• _WORK REQUIRED_
Leave out the pictures and repeat the data exactly.

• _DATA PROVIDED_
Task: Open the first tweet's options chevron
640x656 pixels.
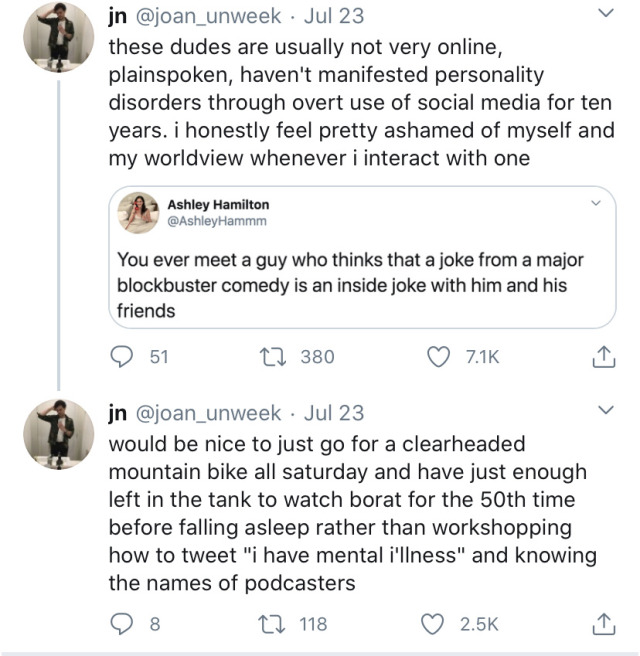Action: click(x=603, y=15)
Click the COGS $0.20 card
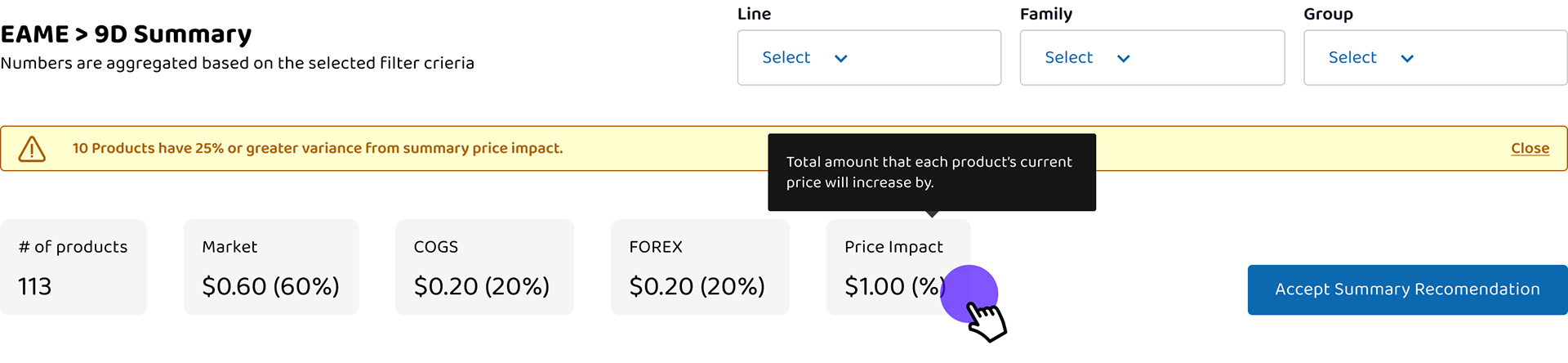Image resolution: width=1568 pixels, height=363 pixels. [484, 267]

• _ANSWER SECTION_
Task: Open the first tweet's options chevron
640x656 pixels.
Action: click(x=603, y=15)
Click the COGS $0.20 card
Image resolution: width=1568 pixels, height=363 pixels. [484, 267]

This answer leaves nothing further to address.